После стольких веков славы и преступлений, величия и отупения мы попали в ловушку, устроенную нам историей. Мы долго с ней играли. Теперь она играет с нами. Наше имя стало чем-то вроде ярко раскрашенного мяча, а Кокто, Дали, Пикабиа, Морис Сакс и Дюшан принялись пинать его ногами, обнаруживая при этом большой талант, тот самый талант, который был нам так отвратителен на протяжении очень долгих лет.
V. Месть Жан-Кристофа
В одно прекрасное летнее утро 1919 или 1920 года, точно сейчас уже не припомню, во всяком случае вскоре после окончания Первой мировой войны, к станции Руссетт подъехал автомобиль из Плесси-ле-Водрёя, чтобы взять там одного приехавшего на поезде человека. То был один из обязательных персонажей двадцатипятивековой человеческой комедии, наследник Сократа, Рабле, Фенелона, Вольтера, Гёте, стендалевского Жюльена Сореля, "Ученика" Поля Бурже и "Изабеллы" Андре Жида, в общем, это был домашний учитель, невысокого роста молодой человек, жгучий брюнет с черными сверкающими глазами. Родился он в городе По, всего за несколько лет до бракосочетания дяди Поля и тети Габриэль. Он знал немножко латынь, немножко древнегреческий, прочел несколько книжек, был, как пробурчал дедушка, "агреже чего-то там" и довольно плохо одевался. Его нам с одинаковым легкомыслием рекомендовали прекрасная Габи и наставники-иезуиты. Он оказался племянником одного художника из окружения тетушки Габриэль и одновременно бывшим учеником иезуитской школы с Почтовой улицы. Ему суждено было нанести нам непоправимый ущерб. Но я уверен, что, не будь его, то же самое сделал бы кто-нибудь другой.
Дедушка, насколько я помню, не испытывал враждебности по отношению к г-ну Жан-Кристофу Конту. Он встретил его одной из тех слегка обидных шуток, на которые был мастером и из-за которых многие считали его дураком, каковым он вовсе не был. "Дорогой Конт, - сказал дедушка, широко улыбаясь и протягивая руку юноше, - я вижу, вы были прямо созданы для нас! Добро пожаловать в Плесси-ле-Водрёй". Скоро вы поймете, насколько горькой и комичной оказалась идея, будто г-н Конт был прямо создан для нас.

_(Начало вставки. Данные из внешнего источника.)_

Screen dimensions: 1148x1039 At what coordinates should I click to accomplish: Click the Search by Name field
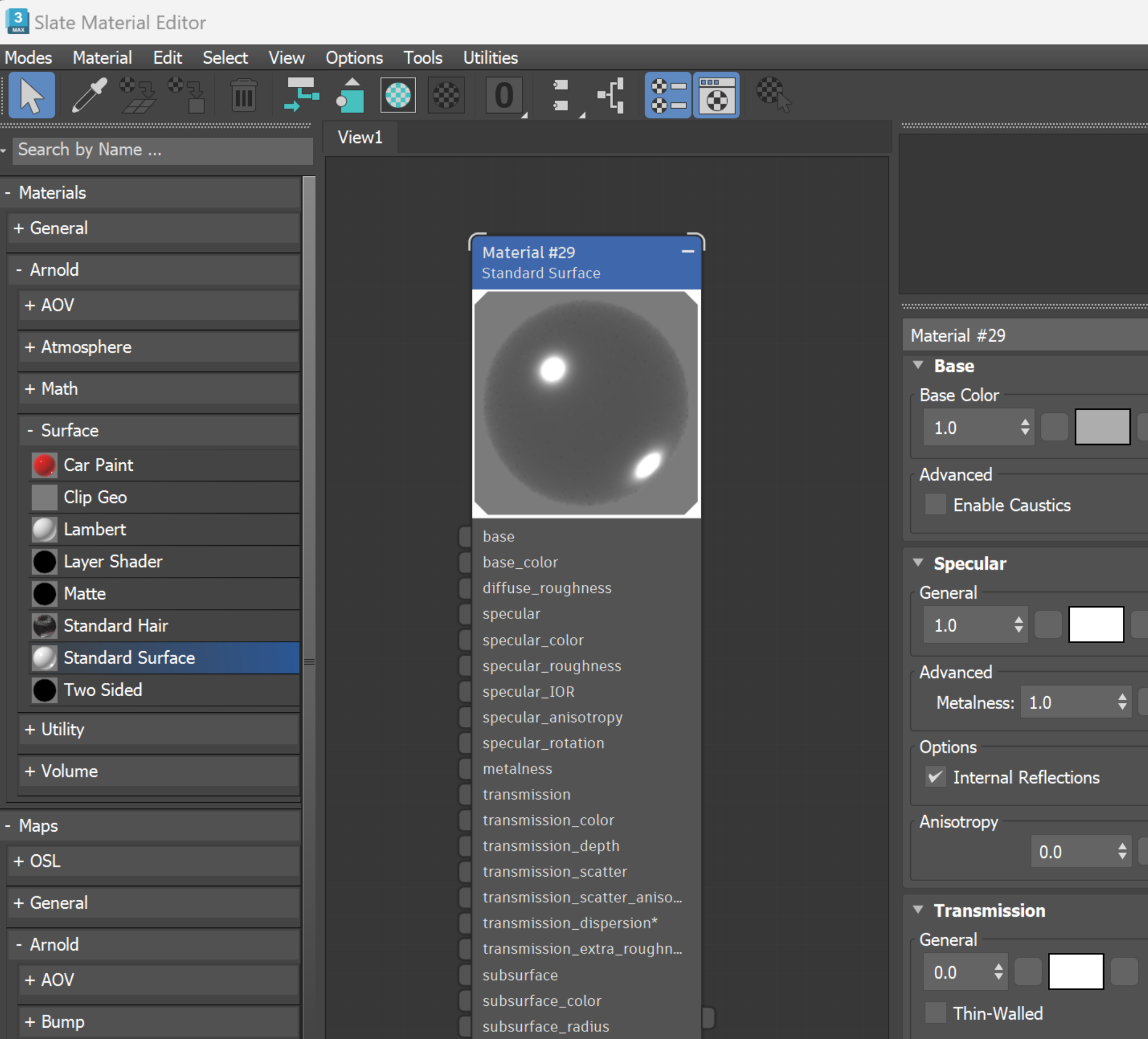(162, 150)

В его услугах нуждались Жак и Клод, два младших сына дяди Поля. Оба приближались к возрасту, когда получают среднее образование, и, несмотря на наше презрительное отношение к обязательному в Республике обучению, эпоха, жестокая эпоха, предписывала им учиться и сдавать экзамен на бакалавра. Долгое время мы разделяли мнение Лабрюйера: "Во Франции надо обладать очень твердым характером и разносторонним умом, чтобы избежать обязательной работы и сидеть дома, ничего не делая". Времена изменились.
Г-ну Конту было поручено заменить собой настоятеля Мушу и аббатов-реакционеров и за два-три решающих года научить нас, как говорилось, уму-разуму. На следующий же день после приезда он облачился в слишком новый коричневый костюм, надел галстук по меньшей мере сомнительного вкуса и приступил к делу. Я до сих пор мысленно вижу его в этом наряде, который вызывал у нас смех, когда мы сидели вместе с ним за обеденным столом. В перерыве между прогулкой на велосипеде и купанием в Сарте, в благочестивой тишине Плесси-ле Водрёя раздавался его голос, рассказывавший о восстании Спартака, об убийстве Юлия Цезаря, о палочных ударах, полученных Вольтером, и об истории с ожерельем.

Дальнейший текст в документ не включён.